ACHTUNG! Enthält Spoiler, da es der zweite Teil einer Reihe ist!

Titel: Sturmtocher – Für immer verloren

Autor: Bianca Iosivoni

Verlag: Ravensburger

Erscheinungstermin: 23. Januar 2019

Alter: 14 Jahren

Preis: Taschenbuch 14,99€, ebook 12,99€

Seiten: 448

Klappentext: Wenn die Wellen tosen. Blitze, Wind, Erde und Feuer aufbegehren. Wenn eine uralte Fehde sich neu entfacht und jeder Kuss einen Wirbelsturm herbeiruft – dann ist die Zeit der Sturmkrieger gekommen. Unaufhaltsam tauchen neue, stärkere Elementare auf der Isle of Skye auf und Ava verliert zunehmend die Kontrolle über ihre Fähigkeiten. Nicht einmal Lance, dem sie mit ihrem Leben vertraut, kann ihr noch helfen. Als das Tribunal Ava als Gefahr für die Clans einstuft, wird die Jagd auf sie eröffnet. Ava flieht – nicht nur vor den Sturmkriegern, sondern auch vor ihren eigenen Kräften, die sich sogar gegen die Menschen richten, die sie am meisten liebt.

Rezession

„Sturmtochter – Für immer verloren“, von Bianca Iosivoni, ist der zweite Teil der Sturmtochtertrilogie und nach dem ersten Band, schon interessant für mich gewesen.

Erneuert schaffte es die Autorin mich mit einem frischen und lockeren Schreibstil, in ihren Bann zu ziehen und mich ins schottische Setting zurück zu versetzten.
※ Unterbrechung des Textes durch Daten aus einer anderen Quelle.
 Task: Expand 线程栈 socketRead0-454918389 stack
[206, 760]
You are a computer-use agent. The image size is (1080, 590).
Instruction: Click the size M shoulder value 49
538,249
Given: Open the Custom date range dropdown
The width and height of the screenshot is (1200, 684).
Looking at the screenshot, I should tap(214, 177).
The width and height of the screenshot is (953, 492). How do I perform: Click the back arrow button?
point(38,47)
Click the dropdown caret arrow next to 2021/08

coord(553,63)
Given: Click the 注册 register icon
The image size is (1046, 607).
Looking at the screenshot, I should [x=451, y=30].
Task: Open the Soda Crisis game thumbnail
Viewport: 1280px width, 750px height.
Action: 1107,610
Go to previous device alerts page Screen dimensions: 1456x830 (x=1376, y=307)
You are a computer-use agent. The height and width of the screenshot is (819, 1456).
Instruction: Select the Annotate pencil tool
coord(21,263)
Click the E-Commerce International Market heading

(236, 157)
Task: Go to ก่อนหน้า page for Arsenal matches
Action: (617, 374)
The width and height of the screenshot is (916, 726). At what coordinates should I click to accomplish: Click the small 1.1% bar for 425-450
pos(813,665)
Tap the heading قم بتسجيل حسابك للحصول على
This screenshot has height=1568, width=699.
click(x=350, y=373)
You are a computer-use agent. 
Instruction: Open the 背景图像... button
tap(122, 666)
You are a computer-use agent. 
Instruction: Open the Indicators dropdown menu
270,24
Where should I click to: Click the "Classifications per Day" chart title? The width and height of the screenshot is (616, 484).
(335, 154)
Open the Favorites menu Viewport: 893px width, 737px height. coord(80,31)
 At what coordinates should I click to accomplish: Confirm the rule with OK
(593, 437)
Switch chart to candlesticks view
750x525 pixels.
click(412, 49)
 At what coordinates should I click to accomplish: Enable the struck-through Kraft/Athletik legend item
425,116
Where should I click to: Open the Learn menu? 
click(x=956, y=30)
Die Charaktere waren mir wieder auf Anhieb sympathisch, trugen durch den letzten Band ein neues Päckchen Probleme mit sich herum und entwickelten sich nachvollziehbar fort. Die Geschichte war gut ausgeschmückt, hatte viele aufregenden Wendungen und ließ mich an einigen Stellen förmlich an dem Buch kleben. Der Weltenaufbau war wieder klassisch, erhielt noch ein paar Details und fügte sich immer mehr und mehr zusammen.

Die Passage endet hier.